I develop my hobby projects solely on remote VMs because my office laptop is on Windows and has a lot of restrictions due to enterprise policies. I have managed to get VS-Code and SSH installed so that I can get going and now remote VM is my primary development station like a personal desktop.
I’m hosted on Google Cloud and very soon I exhausted my GCP credits. The always free tier instance type f1-micro
is plain useless when it comes to development and running a decent sized VM can become pretty costly.
Preeptible instances offer a very good option in terms of price, prices of preemptible instances are less than 1/3rd of the normal price. But the downside is that they terminate in 24 hours and need to be restarted.
Step 1 - Create a GCP account and exhaust the free credits
Step 2 - Set up f1-micro
instance with ubuntu
Step 3 - Create a preemptible instance (I’m surpised there is no visual instruction on the internet so here is how you launch a instance from your GCP console. -)

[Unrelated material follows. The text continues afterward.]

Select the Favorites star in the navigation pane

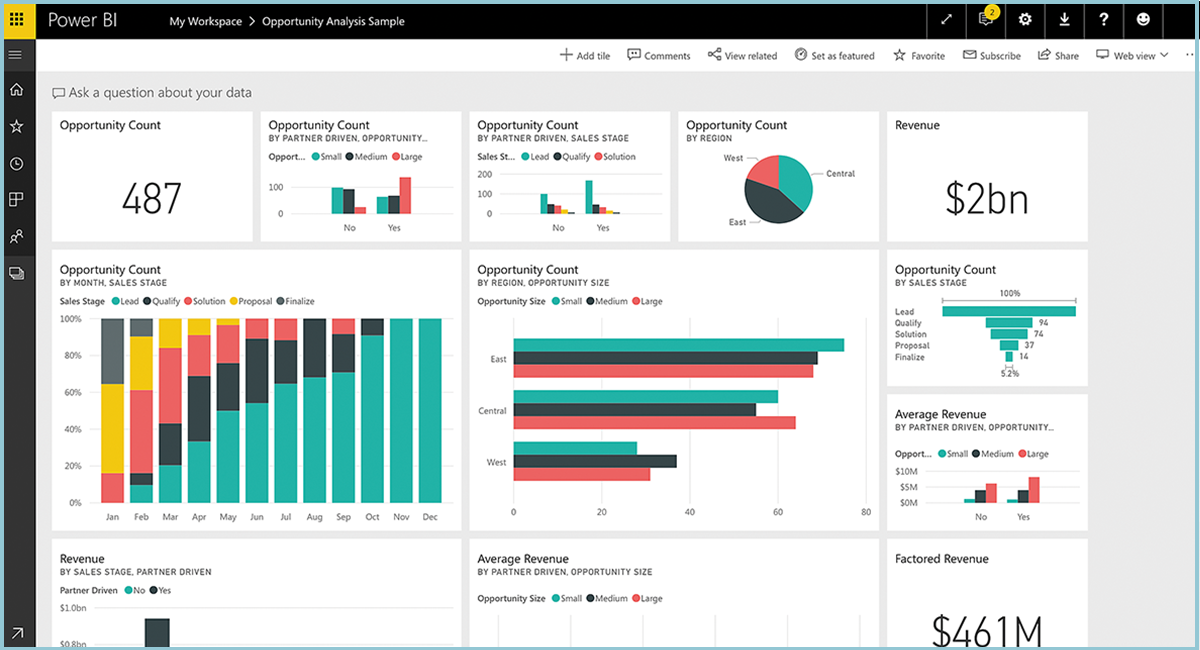click(x=16, y=125)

Go to your gcp console -> Compute Engine -> Create Instance
I use e2-micro
instance and it is more than enough for most of my needs, If I have to do any data science stuff then I either use Google Notebook or change the instance type to n1 or n2 type instance. For e2.micro, you wil spend around 2.7$ monthly which is around 200 rupees.
Step 4 - Set a cron job in your always fre instance for starting the VM every 5 minutes
Open terminal in your laptop/PC and run below (Assuming you have Google cloud sdk installed and authenticated)
$ gcloud compute instances list
NAME ZONE MACHINE_TYPE PREEMPTIBLE INTERNAL_IP EXTERNAL_IP STATUS
desktop asia-southeast1-b e2-micro true xx.xxx.x.x xx.xxx.xxx.xxx RUNNING
alwaysfree us-central1-a f1-micro xx.xxx.x.x xx.xxx.xxx.xxx RUNNING
$ gcloud compute ssh alwaysfree
name@alwaysfree:~$ crontab -e
# Insert this at the bottom
PATH=$PATH:/snap/bin
*/5 * * * * gcloud compute instances start desktop --zone asia-southeast1-b
That is it, now every 5 minutes cron will try to switch on the VM, if it is already on, nothing happens.
There are multiple ways to do this, but the current method is working out great for me.